The General is one of Cam's ghosts -- a ghost that's very present in Cam's life, and Cam's never considered this apartment home, not the way he considers Daniel's apartment, Daniel's bed, Daniel, to be home. But Daniel's come home to him, and Cam's learned to live in the now. He can't look at the future, because he doesn't have that kind of life anymore -- once upon a time he thought he'd have a wife and a family and a life like on television, but he made choices and he turned down roads and he ended up here. With Daniel Jackson and a crowd of ghosts and a life that, strangely, seems to suit him.
"Darling, you know you're the only one for me," Daniel says, smirking, and he throws back the last of his whiskey, stands up, offer Cam a hand.

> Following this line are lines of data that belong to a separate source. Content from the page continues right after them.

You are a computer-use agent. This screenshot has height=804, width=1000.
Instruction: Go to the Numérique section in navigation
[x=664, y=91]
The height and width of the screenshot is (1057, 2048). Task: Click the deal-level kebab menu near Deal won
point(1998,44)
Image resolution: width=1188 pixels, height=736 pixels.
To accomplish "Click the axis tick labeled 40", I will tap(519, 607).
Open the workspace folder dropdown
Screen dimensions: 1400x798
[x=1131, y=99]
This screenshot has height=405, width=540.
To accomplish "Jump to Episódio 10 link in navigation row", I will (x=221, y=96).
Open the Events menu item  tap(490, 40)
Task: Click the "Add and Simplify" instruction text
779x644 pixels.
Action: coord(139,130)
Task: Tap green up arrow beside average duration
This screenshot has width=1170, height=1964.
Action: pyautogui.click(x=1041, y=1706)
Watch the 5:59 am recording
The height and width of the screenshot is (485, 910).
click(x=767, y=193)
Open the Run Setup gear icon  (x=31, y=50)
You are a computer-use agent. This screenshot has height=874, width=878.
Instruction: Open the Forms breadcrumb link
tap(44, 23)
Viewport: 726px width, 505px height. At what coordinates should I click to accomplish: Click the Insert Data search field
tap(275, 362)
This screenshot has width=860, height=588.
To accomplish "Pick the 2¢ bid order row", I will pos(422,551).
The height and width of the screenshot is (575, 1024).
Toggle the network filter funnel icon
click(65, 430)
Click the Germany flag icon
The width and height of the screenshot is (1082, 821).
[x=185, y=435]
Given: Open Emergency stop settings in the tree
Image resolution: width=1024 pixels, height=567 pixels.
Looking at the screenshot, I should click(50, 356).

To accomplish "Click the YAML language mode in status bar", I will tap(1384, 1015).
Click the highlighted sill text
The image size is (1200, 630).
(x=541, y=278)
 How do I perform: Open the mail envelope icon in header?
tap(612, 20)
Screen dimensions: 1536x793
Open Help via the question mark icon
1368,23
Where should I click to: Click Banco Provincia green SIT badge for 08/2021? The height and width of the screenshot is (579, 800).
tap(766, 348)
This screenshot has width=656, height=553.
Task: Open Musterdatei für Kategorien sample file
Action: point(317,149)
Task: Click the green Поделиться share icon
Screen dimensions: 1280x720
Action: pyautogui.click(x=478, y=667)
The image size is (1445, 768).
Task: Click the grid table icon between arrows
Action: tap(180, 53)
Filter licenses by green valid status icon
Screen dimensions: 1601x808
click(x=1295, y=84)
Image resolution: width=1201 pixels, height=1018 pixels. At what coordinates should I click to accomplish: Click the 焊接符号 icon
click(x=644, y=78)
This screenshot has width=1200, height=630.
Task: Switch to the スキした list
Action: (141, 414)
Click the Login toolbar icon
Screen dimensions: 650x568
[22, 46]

Cam doesn't pretend -- doesn't lie to himself -- that there's any permanence at all in the life he's living, but he'll take Daniel and his ghosts, for all the time that Cam can have Daniel, over a life lived alone.
Cam follows Daniel to the bedroom, strips his own clothes off on one side of the bed while Daniel strips on the other, and then he pushes Daniel onto the bed, sprawled out in the dim light with the baseball game still rumbling in the living room. Afterwards, one of them will get up, switch lights and TV off, lock the door, but for now Cam slides between Daniel's thighs, runs his hands over Daniel's scars and his mouth against the inside of Daniel's knee. Daniel's hands are gentle in Cam's hair when Cam blows him, Daniel's voice mixing with Jon Miller talking on the TV as Daniel comes.
His hands are gentle when he pulls Cam onto the bed, when he kisses Cam and wraps a hand around Cam's dick. Cam lasts about three minutes and collapses against Daniel's chest, and Daniel runs his hands along Cam's back, presses his mouth to the joint of Cam's shoulder and his neck.
"We've all got ghosts," Daniel says, quiet. Cam hears: I love you.
"I know," Cam says. He means: I love you.
They sleep with the windows open, the sound of the rain seeping into Cam's dreams. Later, when they find her again, it will rain and rain and rain, and Cam will think of this night, and ghosts, and things you get to keep and things you have to lose, and how the differences between the two aren't quite so different at all.